Stigmella obliquella is a moth of the family Nepticulidae which feeds on willow (Salix species) and can be found in Asia and Europe. It was first described by Hermann von Heinemann in 1862.

==Description==
The wingspan is 4.6–6 mm.A small, dark moth. The head is covered with yellow, hair-like scales, the enlarged first antennae joint and the collar are white. The body and forewing are blackish-brown, the forewing has a cream-coloured transverse band in the middle that is narrower in the middle. The hind wing is grey. The larva is yellow. Meyrick - The head is orange, the collar yellow-white. Antennal eyecaps yellow-white. Forewings are coarse, dark brown basal to the yellowish cross fascia, apex black. Hindwings grey.
The morphology of the genitalia must be examined for certain determination.

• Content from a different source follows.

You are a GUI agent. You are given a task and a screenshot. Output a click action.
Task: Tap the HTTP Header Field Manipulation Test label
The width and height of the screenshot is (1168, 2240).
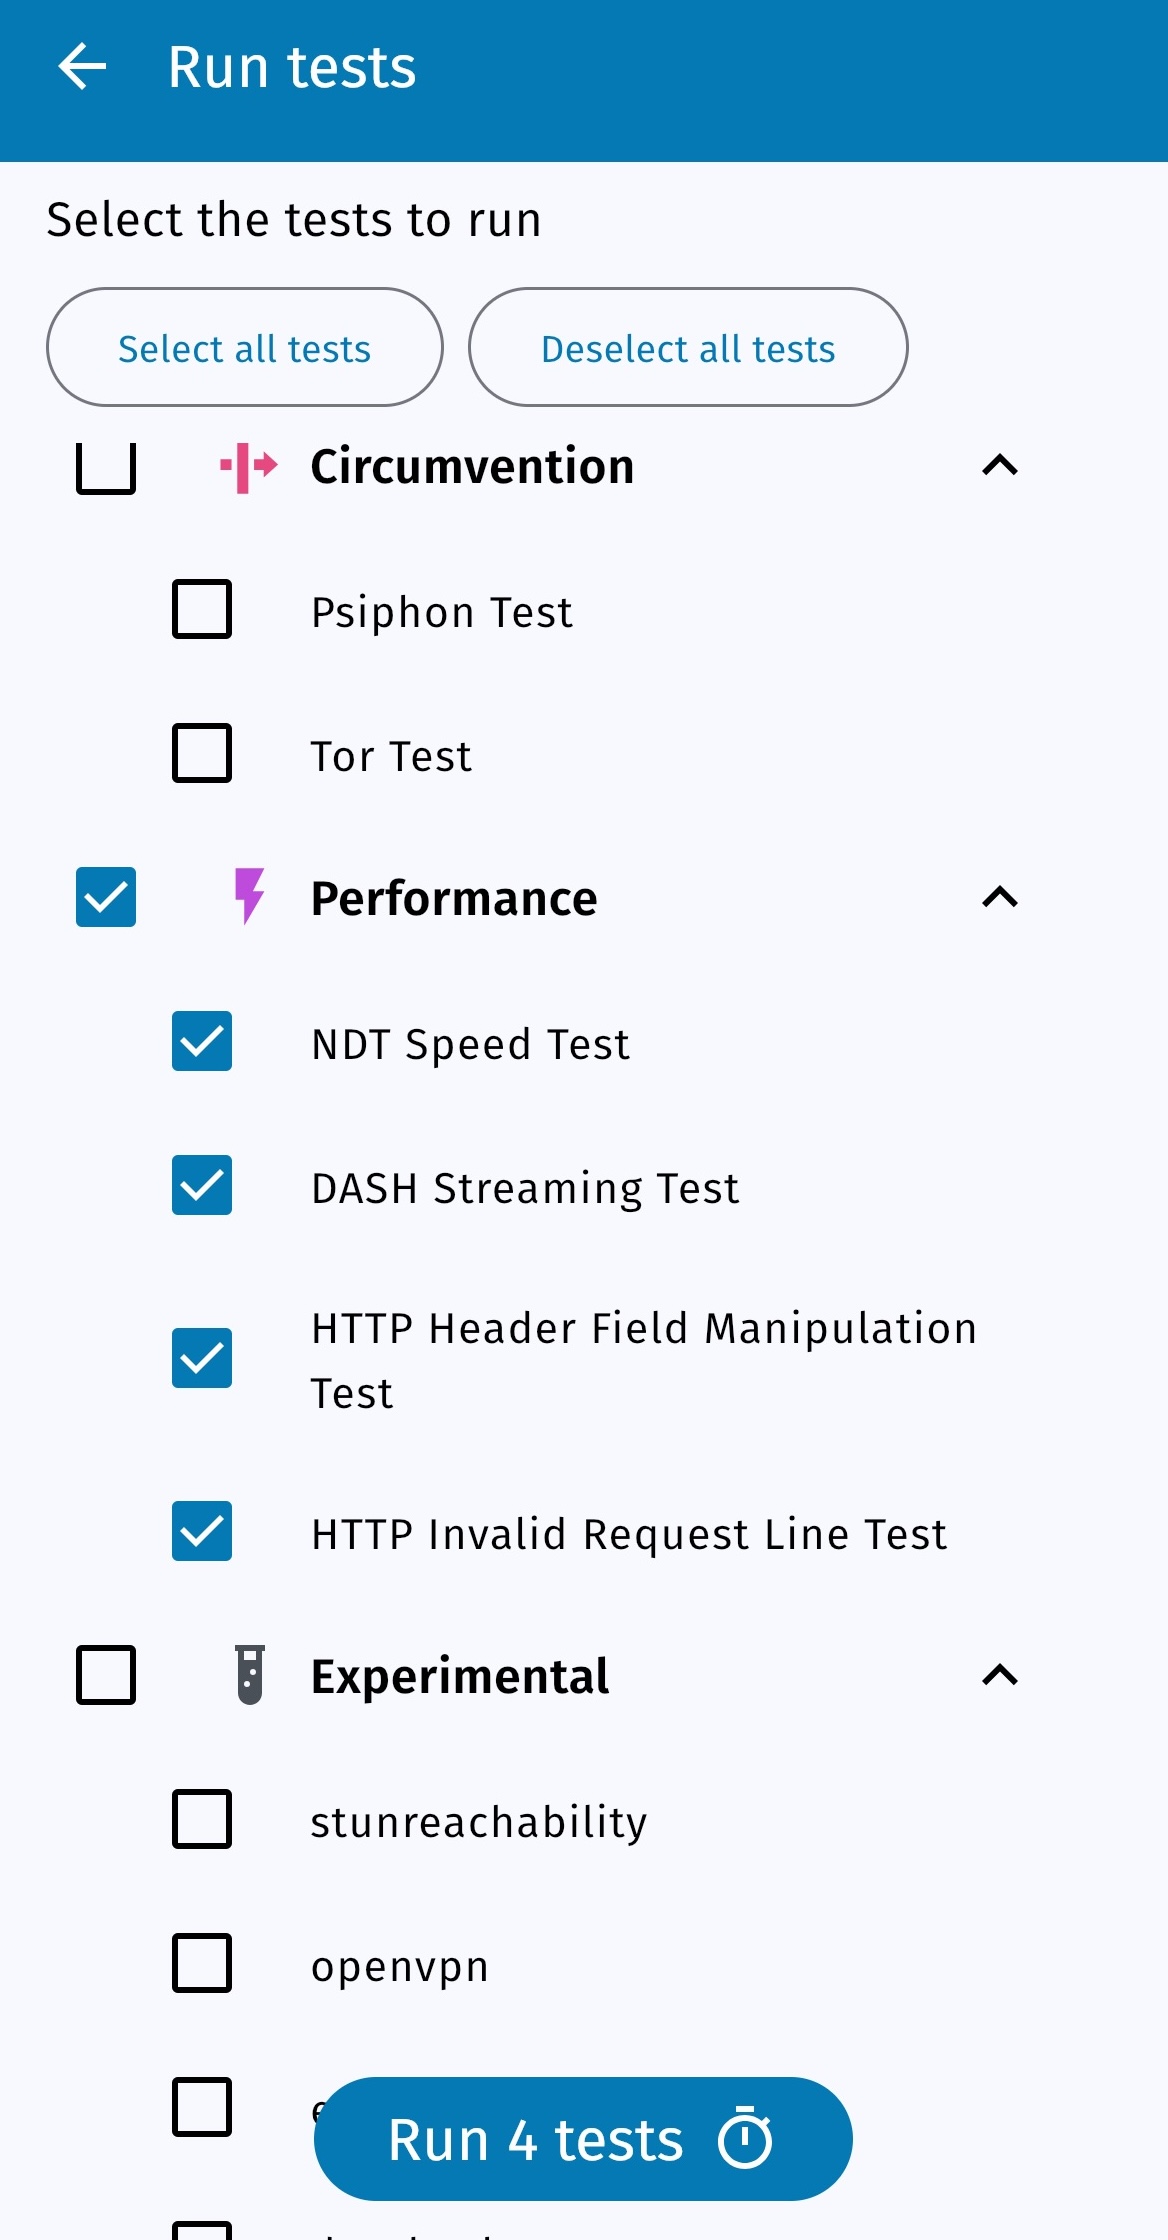[x=644, y=1360]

Adults are on wing from April to May and again in August.

===Eggs===
Laid on either side of a leaf of one of the smooth-leaved willows in May–June or August–September.

===Larva===
The larva is amber-yellow with a brown head and has a faint chain of pear-shaped dark ventral spots.

The larvae feed on Salix alba, S. babylonica, Salix x sepulcralis 'Chrysocoma', Salix x fragilis, S. pentandra, S. triandra and S. viminalis.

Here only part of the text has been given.